>> Start Records for this exercise

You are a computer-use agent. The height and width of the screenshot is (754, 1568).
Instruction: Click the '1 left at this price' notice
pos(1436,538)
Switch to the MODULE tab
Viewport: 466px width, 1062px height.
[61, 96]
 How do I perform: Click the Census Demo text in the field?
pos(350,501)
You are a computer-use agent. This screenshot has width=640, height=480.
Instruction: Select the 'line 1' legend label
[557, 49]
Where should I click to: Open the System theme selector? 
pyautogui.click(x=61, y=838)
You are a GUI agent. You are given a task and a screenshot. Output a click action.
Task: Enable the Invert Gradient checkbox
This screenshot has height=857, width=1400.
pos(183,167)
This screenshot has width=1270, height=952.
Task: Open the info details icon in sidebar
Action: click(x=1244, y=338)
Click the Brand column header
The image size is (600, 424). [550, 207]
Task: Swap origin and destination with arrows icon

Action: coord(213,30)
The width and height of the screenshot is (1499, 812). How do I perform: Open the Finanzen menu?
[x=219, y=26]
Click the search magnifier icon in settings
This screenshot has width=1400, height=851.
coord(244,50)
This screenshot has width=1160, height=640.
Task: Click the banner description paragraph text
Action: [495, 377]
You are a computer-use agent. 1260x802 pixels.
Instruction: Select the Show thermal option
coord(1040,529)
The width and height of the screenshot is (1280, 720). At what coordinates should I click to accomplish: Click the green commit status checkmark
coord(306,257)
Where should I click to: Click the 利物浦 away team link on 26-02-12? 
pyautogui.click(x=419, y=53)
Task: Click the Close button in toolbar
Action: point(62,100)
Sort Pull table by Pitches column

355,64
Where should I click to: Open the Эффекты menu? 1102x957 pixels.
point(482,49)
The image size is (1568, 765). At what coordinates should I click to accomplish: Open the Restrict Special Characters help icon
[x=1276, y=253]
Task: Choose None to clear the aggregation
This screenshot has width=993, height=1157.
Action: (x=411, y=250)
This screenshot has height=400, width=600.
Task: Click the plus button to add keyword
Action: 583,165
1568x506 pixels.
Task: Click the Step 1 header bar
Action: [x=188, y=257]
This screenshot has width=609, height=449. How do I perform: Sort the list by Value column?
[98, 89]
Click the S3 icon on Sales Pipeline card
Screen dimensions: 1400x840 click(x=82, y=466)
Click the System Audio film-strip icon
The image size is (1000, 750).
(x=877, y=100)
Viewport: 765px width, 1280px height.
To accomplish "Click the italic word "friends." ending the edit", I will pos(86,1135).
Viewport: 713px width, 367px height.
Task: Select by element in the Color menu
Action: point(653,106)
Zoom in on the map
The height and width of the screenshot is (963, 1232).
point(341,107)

>> End Records for this exercise

#### Short exercise:
Please render the records above as a Markdown table with two columns, Row and Line, giving each line its row number and leaving out blank lines.

#### Complete response:
| Row | Line |
|---|---|
| 1 | You are a computer-use agent. The height and width of the screenshot is (754, 1568). |
| 2 | Instruction: Click the '1 left at this price' notice |
| 3 | pos(1436,538) |
| 4 | Switch to the MODULE tab |
| 5 | Viewport: 466px width, 1062px height. |
| 6 | [61, 96] |
| 7 |  How do I perform: Click the Census Demo text in the field? |
| 8 | pos(350,501) |
| 9 | You are a computer-use agent. This screenshot has width=640, height=480. |
| 10 | Instruction: Select the 'line 1' legend label |
| 11 | [557, 49] |
| 12 | Where should I click to: Open the System theme selector?  |
| 13 | pyautogui.click(x=61, y=838) |
| 14 | You are a GUI agent. You are given a task and a screenshot. Output a click action. |
| 15 | Task: Enable the Invert Gradient checkbox |
| 16 | This screenshot has height=857, width=1400. |
| 17 | pos(183,167) |
| 18 | This screenshot has width=1270, height=952. |
| 19 | Task: Open the info details icon in sidebar |
| 20 | Action: click(x=1244, y=338) |
| 21 | Click the Brand column header |
| 22 | The image size is (600, 424). [550, 207] |
| 23 | Task: Swap origin and destination with arrows icon |
| 24 | Action: coord(213,30) |
| 25 | The width and height of the screenshot is (1499, 812). How do I perform: Open the Finanzen menu? |
| 26 | [x=219, y=26] |
| 27 | Click the search magnifier icon in settings |
| 28 | This screenshot has width=1400, height=851. |
| 29 | coord(244,50) |
| 30 | This screenshot has width=1160, height=640. |
| 31 | Task: Click the banner description paragraph text |
| 32 | Action: [495, 377] |
| 33 | You are a computer-use agent. 1260x802 pixels. |
| 34 | Instruction: Select the Show thermal option |
| 35 | coord(1040,529) |
| 36 | The width and height of the screenshot is (1280, 720). At what coordinates should I click to accomplish: Click the green commit status checkmark |
| 37 | coord(306,257) |
| 38 | Where should I click to: Click the 利物浦 away team link on 26-02-12?  |
| 39 | pyautogui.click(x=419, y=53) |
| 40 | Task: Click the Close button in toolbar |
| 41 | Action: point(62,100) |
| 42 | Sort Pull table by Pitches column |
| 43 | 355,64 |
| 44 | Where should I click to: Open the Эффекты menu? 1102x957 pixels. |
| 45 | point(482,49) |
| 46 | The image size is (1568, 765). At what coordinates should I click to accomplish: Open the Restrict Special Characters help icon |
| 47 | [x=1276, y=253] |
| 48 | Task: Choose None to clear the aggregation |
| 49 | This screenshot has width=993, height=1157. |
| 50 | Action: (x=411, y=250) |
| 51 | This screenshot has height=400, width=600. |
| 52 | Task: Click the plus button to add keyword |
| 53 | Action: 583,165 |
| 54 | 1568x506 pixels. |
| 55 | Task: Click the Step 1 header bar |
| 56 | Action: [x=188, y=257] |
| 57 | This screenshot has width=609, height=449. How do I perform: Sort the list by Value column? |
| 58 | [98, 89] |
| 59 | Click the S3 icon on Sales Pipeline card |
| 60 | Screen dimensions: 1400x840 click(x=82, y=466) |
| 61 | Click the System Audio film-strip icon |
| 62 | The image size is (1000, 750). |
| 63 | (x=877, y=100) |
| 64 | Viewport: 765px width, 1280px height. |
| 65 | To accomplish "Click the italic word "friends." ending the edit", I will pos(86,1135). |
| 66 | Viewport: 713px width, 367px height. |
| 67 | Task: Select by element in the Color menu |
| 68 | Action: point(653,106) |
| 69 | Zoom in on the map |
| 70 | The height and width of the screenshot is (963, 1232). |
| 71 | point(341,107) |